Sociológicamente, este mecanismo se escala al grupo. La identidad se construye por oposición. Necesitamos que "el otro" sea el portador de los rasgos que nuestra cultura o círculo rechaza (la ignorancia, la rigidez, la amoralidad). Al patologizar al otro, validamos nuestra propia "normalidad". La proyección se convierte así en un pegamento social que mantiene la cohesión de nuestra identidad a costa de la caricaturización del prójimo.

Así las cosas, el Sesgo de Confirmación no es una simple preferencia; es un filtro neurobiológico que selecciona, interpreta y recuerda la información que valida nuestras creencias preexistentes.

Documentaciones clásicas (como los estudios de Lord, Ross y Lepper, 1979) demuestran que, ante una evidencia ambigua, las personas fortalecen sus posturas previas.

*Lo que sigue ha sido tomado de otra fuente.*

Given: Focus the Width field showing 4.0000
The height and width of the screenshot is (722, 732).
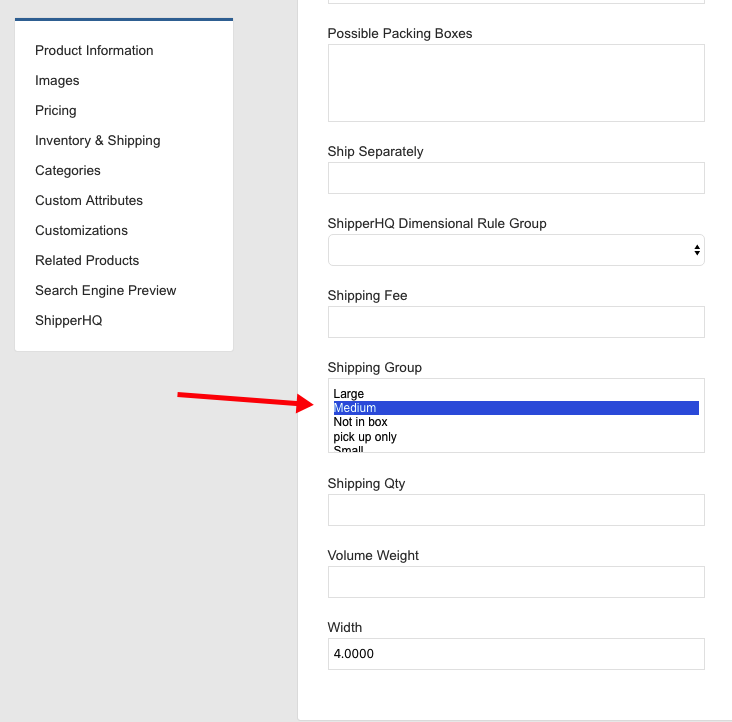Looking at the screenshot, I should (516, 654).
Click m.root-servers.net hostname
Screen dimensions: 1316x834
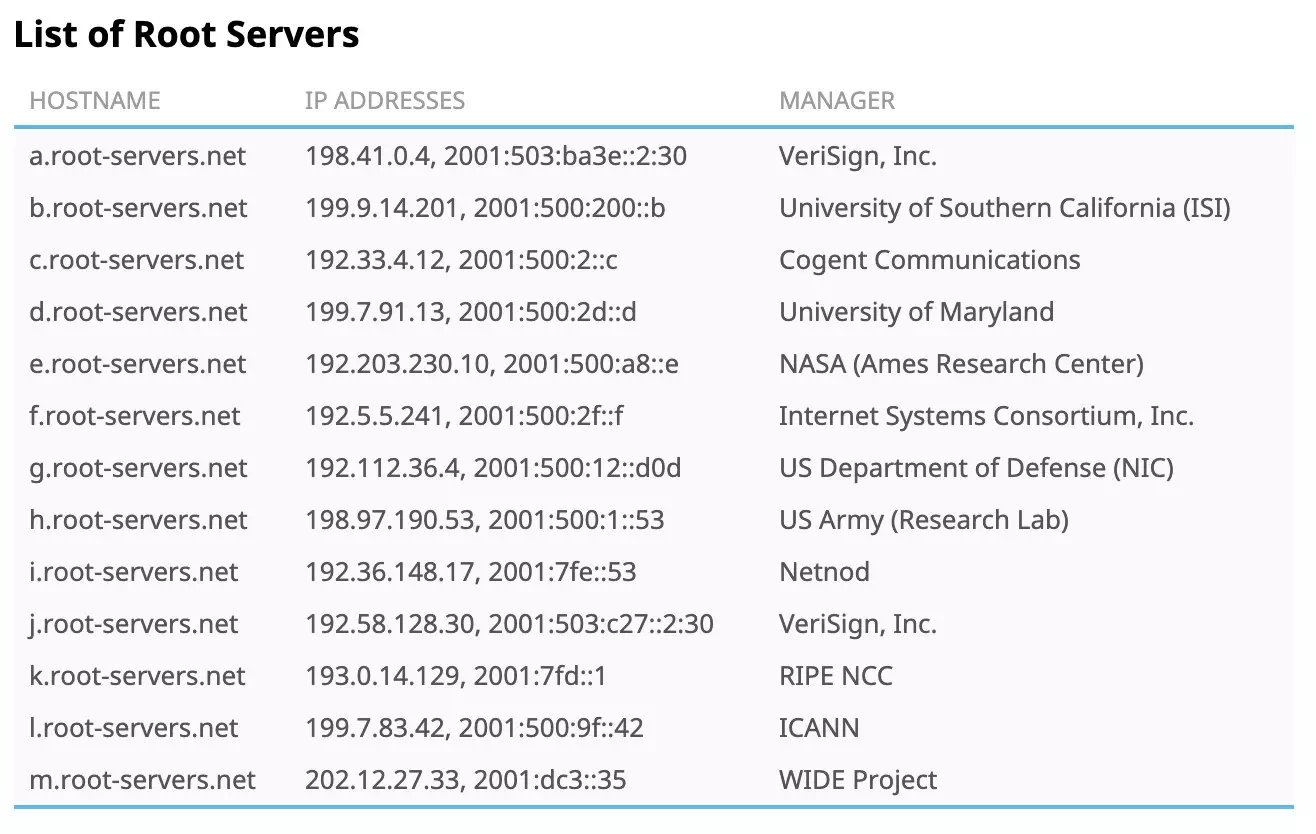[143, 780]
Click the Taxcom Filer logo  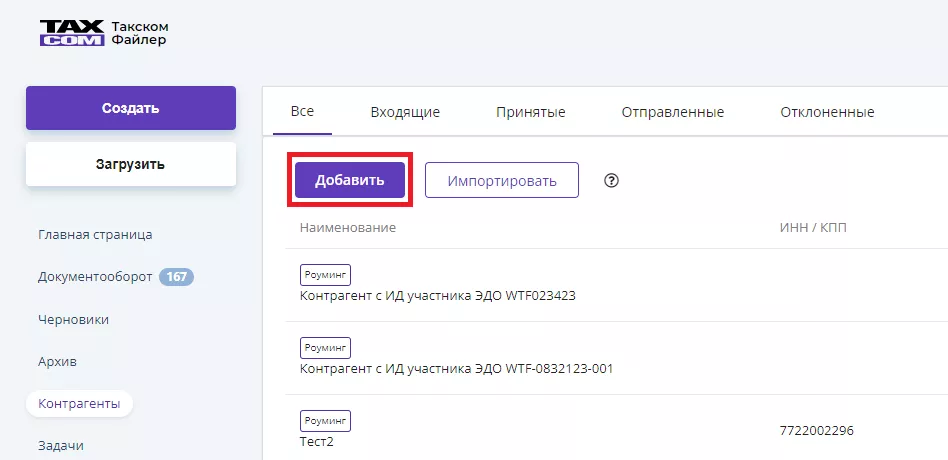click(x=102, y=33)
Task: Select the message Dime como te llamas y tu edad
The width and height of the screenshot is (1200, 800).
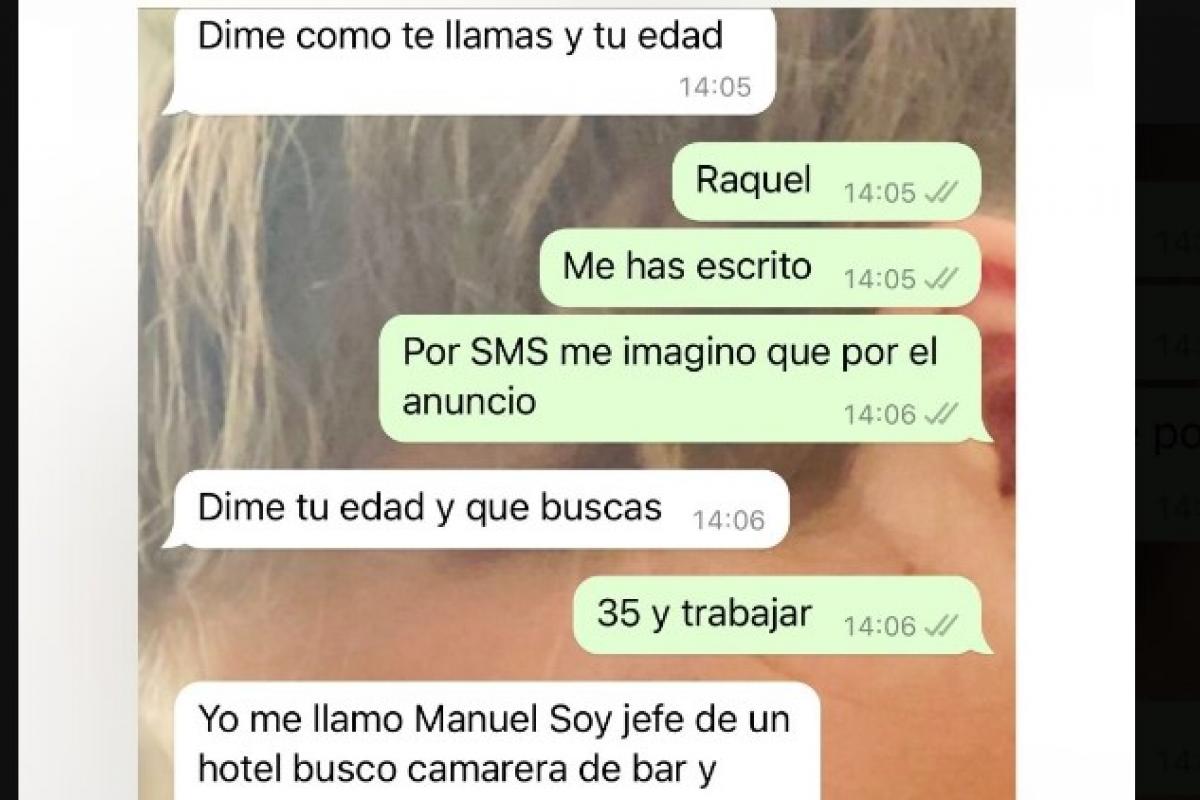Action: [x=470, y=60]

Es crucial entender que la consciencia del sesgo no es su cura. El hecho de que sepamos que estamos sesgados no desactiva el mecanismo automático de la amígdala. Podemos ser "expertos" en sesgos y seguir siendo víctimas de ellos en tiempo real, simplemente porque el cerebro prioriza la coherencia interna sobre la verdad externa.

Así que cuando el "otro" nos toca esa zona congelada, se genera una disonancia cognitiva. Para resolverla, el cerebro tiene dos caminos:

O Aceptar la disonancia, (lo que implica reabrir la Gestalt, procesar el dolor y admitir nuestra propia sombra) lo cual genera un gasto energético alto, o Reforzar el sesgo, o sea, buscamos en la conducta del otro cualquier micro-señal que confirme nuestra proyección, ya que esto genera un gasto energético bajo.

La mayoría elige el segundo camino. Por eso, el debate a menudo muere en la aduana de la razón. Porque sea que lo aceptemos o no, no estamos discutiendo ideas, estamos defendiendo las costuras de nuestra propia identidad frente al espejo del otro.

Si la conducta de alguien nos resulta "insoportable", probablemente no estemos ante un juicio clínico, sino ante una Gestalt abierta que pide ser atendida. Por eso, si incomoda, ahí es… Ahí es donde se requiere hacer un autoanálisis quirúrgico, higiénico. Porque probablemente estemos ante una invaluable oportunidad de cerrar un Gestalt.